Es ist kein großes Problem, eine Waküpumpe leiser als einen Lüfter zu bekommen, erst recht wenn es um einen Mini-Kreislauf mit Single-Radi und nur einem zu kühlenden Objekt geht. In Sachen Platzverbrauch ist IFX14 auch nicht überlegen und ob Quecksilber so billig ist, dass der Preis günstiger bleibt...



> , die Tatsache dass das Case transportfähig bleibt, und die leichte verpflanzbarkeit in ein anderes Case.



Die Verfplanzbarkeit mag einen Tick besser sein, aber du glaubst doch nicht ernsthaft, dass der Kühler samt Pumpmechanismus mit schwerem Magneten (vermutlich am oberen Ende) und der auch nicht gerade leichten Füllung (es gibt nicht gerade viele Elemente, die leichter als Quecksilber sind) wärend des Transports montiert bleiben kann? Ganz abgesehen davon, dass das Ding schon fast nen Gefahrstofftransport darstellt. (wäre noch zu klären, ob du Quecksilber überhaupt ohne weitere Sicherheitsmaßnahmen verwenden darfst)
Eine Wakü dagegen ist schon transportfähiger als ein normaler IFX14.



Beoras schrieb:


> Beschaffungs und Sicherheitsprobleme habe ich keine, gearbeitet wird im Abzug oder einfach im freien (schädlich sind primär die Dämpfe bzw. wenn man vergisst die Hände nach der Arbeit damit zu waschen).



Die Dämpfe darf man afaik aber auch einfach so freisetzen...



> Ich dachte eher dass du ein Problem von Quecksilber im Kontakt mit Lot oder ähnliches meinst.



Würde ich auch nicht ausschließen. Quecksilber legiert afaik recht gern. Viel Spaß dabei, ein Lot zu finden, dass auf sein Resistenz gegenüber Quecksilber getestet wurde...



> Zu dem Vorschlag mit Schläuchen: krieg ich das überhaupt dicht?

● ● ● ● ● ● ●

_Aufgabe:_
Setze die Forumsdiskussion über Quecksilber als Kühlmittel im PC oben im Anschluss an ihren letzten Satz fort.

● ● ● ● ● ● ●

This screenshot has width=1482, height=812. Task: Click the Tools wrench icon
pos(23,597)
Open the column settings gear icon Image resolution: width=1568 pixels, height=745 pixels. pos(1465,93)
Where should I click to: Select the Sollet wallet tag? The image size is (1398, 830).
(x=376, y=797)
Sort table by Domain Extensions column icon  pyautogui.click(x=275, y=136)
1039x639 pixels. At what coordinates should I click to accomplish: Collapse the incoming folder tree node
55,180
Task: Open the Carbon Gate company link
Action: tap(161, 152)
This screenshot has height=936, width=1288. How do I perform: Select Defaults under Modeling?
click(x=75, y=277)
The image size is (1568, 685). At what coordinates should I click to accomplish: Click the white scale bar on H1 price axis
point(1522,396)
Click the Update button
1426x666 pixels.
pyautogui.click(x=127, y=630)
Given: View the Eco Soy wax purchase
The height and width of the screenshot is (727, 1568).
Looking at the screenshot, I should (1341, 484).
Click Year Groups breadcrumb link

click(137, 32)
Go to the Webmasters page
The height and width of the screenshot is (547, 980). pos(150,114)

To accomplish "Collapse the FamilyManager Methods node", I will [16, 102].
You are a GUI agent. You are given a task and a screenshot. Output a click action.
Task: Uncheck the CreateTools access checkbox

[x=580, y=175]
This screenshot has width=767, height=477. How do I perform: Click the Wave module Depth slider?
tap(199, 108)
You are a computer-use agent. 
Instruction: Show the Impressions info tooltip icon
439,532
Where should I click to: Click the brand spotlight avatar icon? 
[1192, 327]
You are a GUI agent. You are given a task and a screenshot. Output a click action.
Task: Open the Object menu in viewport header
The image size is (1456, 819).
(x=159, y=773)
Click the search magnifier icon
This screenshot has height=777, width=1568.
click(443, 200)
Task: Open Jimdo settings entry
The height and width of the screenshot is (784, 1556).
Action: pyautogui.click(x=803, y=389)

● ● ● ● ● ● ●

_Antwort:_
> Es wäre natürlich wesentlich einfacher, aber auf keinen Fall will ich das Quecksilber austritt, was noch schädlicher für die Elektronik sein dürfte als wenn Wasser austritt...



Wenn du dir die größten Gedanken über die Elektronik machst, sollte man dir kein Quecksilber verkaufen...
(Mit Wasser hatte meine übrigens noch keine größeren Probleme)

Ansonsten können Schlauchverbindungen prinzipiell Quecksilber-dicht sein, wie mehrere Messaparaturen bei uns an der Uni beweisen.
Ich weiß aber nicht, was für Schläuche zum Einsatz kommen müssen.


----------



## General Quicksilver (2. Oktober 2008)

*AW: IFX-14 Flüssigmetall-Mod*



ruyven_macaran schrieb:


> Ansonsten können Schlauchverbindungen prinzipiell Quecksilber-dicht sein, wie mehrere Messaparaturen bei uns an der Uni beweisen.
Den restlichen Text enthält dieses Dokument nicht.